The present invention will be described in even greater detail below based on the exemplary figures. The invention is not limited to the exemplary embodiments. All features described and/or illustrated herein can be used alone or combined in different combinations in embodiments of the invention. The features and advantages of various embodiments of the present invention will become apparent by reading the following detailed description with reference to the attached drawings which illustrate the following:

FIG. 1 a block diagram of an exemplary embodiment of an installation arrangement according to the invention;

FIG. 2 a block diagram of a first embodiment of a switching device according to the invention;

FIG. 3 a block diagram of a second embodiment of a switching device according to the invention; and

FIG. 4 a block diagram of a third embodiment of a switching device according to the invention.

DETAILED DESCRIPTION

Before this backdrop set forth in the Background, an aspect of the invention provides a circuit breaker of the above-mentioned type with which the cited drawbacks can be avoided and with which the structure of an installation arrangement can be simplified, and also so that its safety can be increased.
As a result, switching tasks for the usual operation or regular start-up and shutdown of electrical consumers can be carried out without additional switching devices. This means that the structure of an electrical installation arrangement can be simplified. Consequently, the flexibility within an electrical installation arrangement can be increased. Therefore, a circuit breaker can also be employed for the normally provided switching operations in an electrical installation, whereby the circuit breaker in question can be controlled remotely. This means that it is possible to save on the number of switching devices in an electrical installation arrangement, whereby, through the use of a circuit breaker for the regular operational switching operations, the safety in the entire installation arrangement can be improved. Special advantages arise from the use of such circuit breakers in conjunction with a so-called smart meter. This also allows for a better load management in terms of the capability to switch off individual branches of a consumer.
Before this backdrop, it is an aspect of the invention provides a method of the above-mentioned type with which the drawbacks cited above can be avoided and with which the structure of an installation arrangement can be simplified, and also so that its safety can be increased and the load management can be simplified.
In this manner, the advantageous effects presented above can be attained.
Express reference is hereby being made to the wording of the patent claims, as a result of which the claims are included here in the description by reference and are considered to be literally cited.
FIGS. 2, 3 and 4 each show an embodiment of a circuit breaker 1 having at least one breaker gap 20, whereby at least one line interruption device 21 is arranged in the breaker gap 20, whereby the circuit breaker 1 has a switch-off unit 22 that is connected to the line interruption device 21 that serves to open the at least one breaker gap 20 in a prescribed manner, whereby the circuit breaker 1 has a switch-on unit 23 that is connected to the line interruption device 21 that serves to close the at least one breaker gap 20 in a prescribed manner, whereby the circuit breaker 1 has at least one measuring arrangement 7 to measure at least one electrical quantity at the at least one breaker gap 20, whereby the switch-off unit 22 also has a comparison and decision unit 24 that is connected to the measuring arrangement 7 as well as to the line interruption device 21, whereby the circuit breaker 1 has a first data interface 6 that is configured to receive at least one switch-on command and/or one switch-off command, and whereby the first data interface 6 is connected to the switch-off unit 22 and to the switch-on unit 23.
As a consequence, switching tasks for the operational and regular start-up and shutdown of electrical consumers 10 can be carried out without additional switching devices.

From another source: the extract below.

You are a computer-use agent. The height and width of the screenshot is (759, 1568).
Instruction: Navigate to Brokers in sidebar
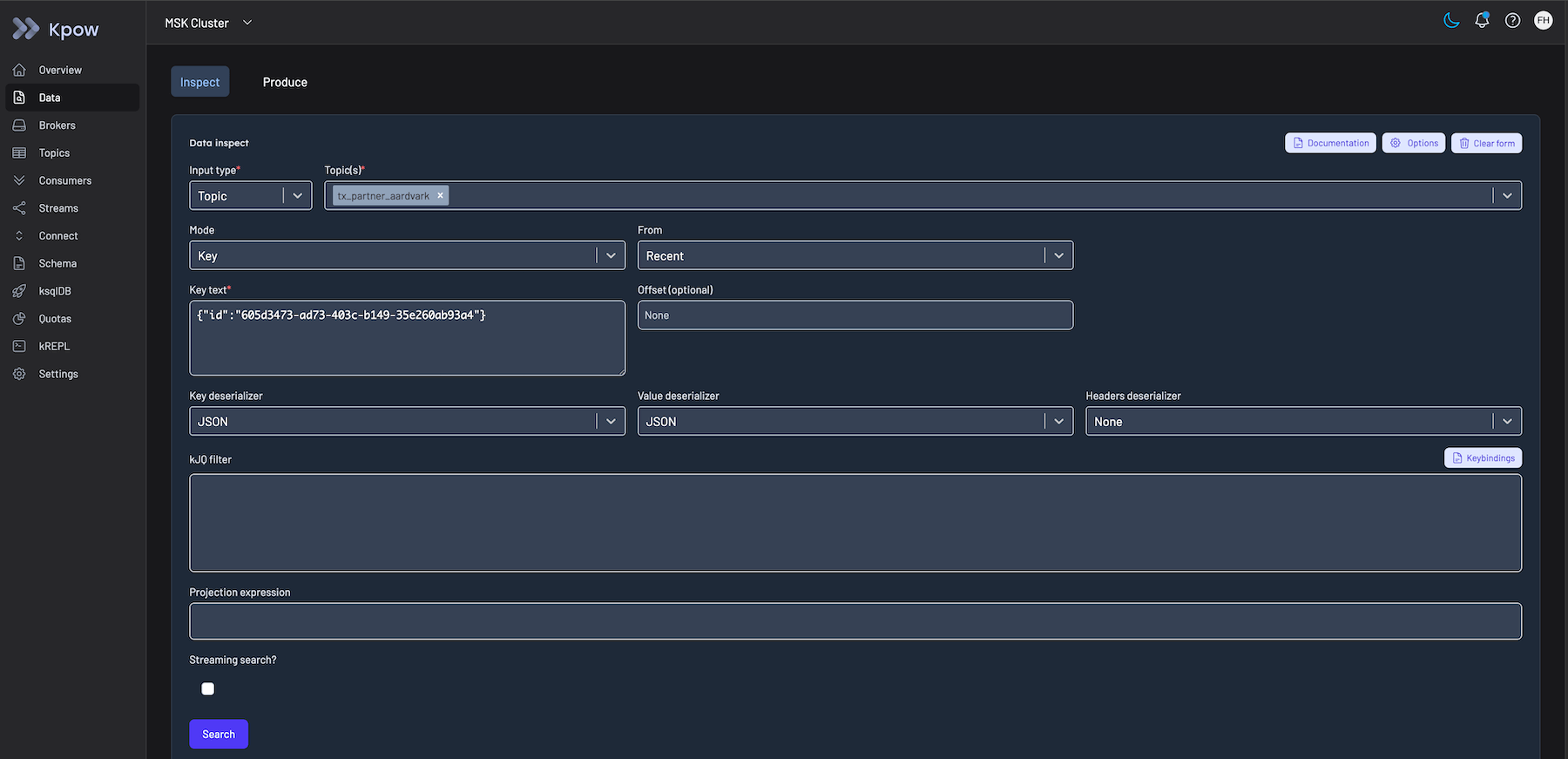57,125
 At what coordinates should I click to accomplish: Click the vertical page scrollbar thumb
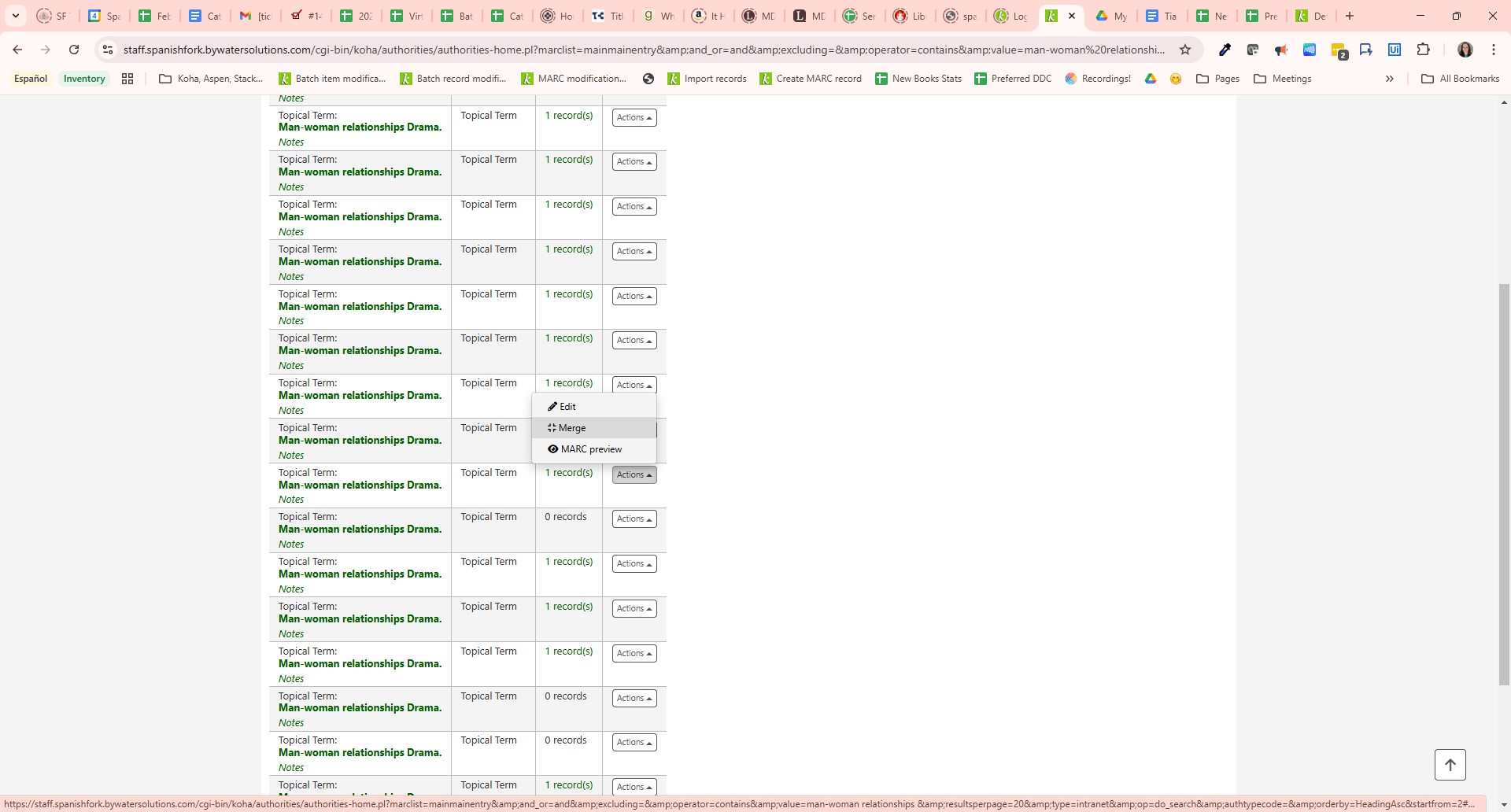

This means that the structure of an electrical installation arrangement 8 can be simplified. Consequently, the flexibility within an electrical installation arrangement 8 can be increased. Therefore, a circuit breaker 1 can also be employed for the normally provided switching operations in an electrical installation, whereby the circuit breaker 1 in question can be controlled remotely. This means that it is possible to save on the number of switching devices in an electrical installation arrangement 8, whereby, through the use of a circuit breaker 1 for the operational switching operations, the safety in the entire installation arrangement 8 can be improved. Special advantages arise from the use of such circuit breakers 1 in conjunction with a so-called smart meter. This also allows for a better load management in terms of the capability to switch off individual branches of a consumer.
The circuit breaker 1 can be configured as any kind of circuit breaker 1, thus as a switching device that is configured to monitor physical, especially electrical, states in a section of an electric power system 9 so that the appertaining part of the power system 9 can be switched off if certain limit values are exceeded. Preferably, it is provided for the circuit breaker 1 to be configured as a line circuit breaker and/or as a power breaker.
The circuit breaker 1 has at least one breaker gap 20, whereby it is especially provided for the circuit breaker 1 to have two breaker gaps 20, a first breaker gap for a phase and a second breaker gap for a neutral conductor of an electric power system 9.
The circuit breaker 1 also has a line interruption device 21 that is arranged in the at least one breaker gap 20, whereby it is especially provided for a line interruption device 21 to be arranged in each breaker gap 20. Two different embodiments of a circuit breaker 1 which differ particularly in terms of the configuration of the line interruption device 21 will be described below.
FIG. 2 shows a first embodiment of a switching device according to the invention, whereby the line interruption device 21 is configured in the form of conventional switching contacts 2, 3. It should be pointed out that it is preferably provided for the switching contacts 2, 3 in question to be configured so as to meet the requirements of the greater number of switching cycles in comparison to a pure circuit breaker 1, in other words, approximately like a contactor for the envisaged electrical performance class.
The circuit breaker 1 according to FIG. 2 has at least a first switching contact 2 and a second switching contact 3, whereby at least one of the two switching contacts 2, 3 is configured as a moving switching contact. In the symbolic depiction shown in FIG. 2, the first switching contact 2 is configured as a moving switching contact. Preferably, the circuit breaker 1 has a breaker latching mechanism 14 that controls the movement of the moving switching contact 2.
Therefore, in the closed position of the switching contacts 2, 3, that is to say, in a position in which the switching contacts 2, 3 are in contact with each other, they form part of a conductive current path or part of a breaker gap 20 through the circuit breaker 1, running from a first connection terminal 16 to a second connection terminal 17 of the circuit breaker 1.
The circuit breaker 1 has at least one switch-off unit 22 in the form of a trip element 4 that serves to open the switching contacts 2, 3 in a prescribed manner. When the circuit breaker 1 is configured as a line circuit breaker, it is provided for the circuit breaker 1 to have two trip elements, an electromagnetic short-circuit trip element as well as an electro-thermal excess-voltage 4. Such trip elements are generally known. In FIG. 2, only one trip element 4 is shown in the drawing. The at least one trip element 4 acts on the preferably provided breaker latching mechanism 14.
Moreover, the circuit breaker 1 has a switch-on unit 23 configured as a switch-on device 5, for closing the switching contacts 2, 3 in a prescribed manner. In the preferred embodiment, the switch-on device 5, which is configured along the lines of an electromagnetic device, is operationally connected to the breaker latching mechanism 14 for purposes of closing the switching contacts 2, 3.
Furthermore, the circuit breaker 1 has a hand-leg element 15 that preferably likewise acts on the breaker latching mechanism 14.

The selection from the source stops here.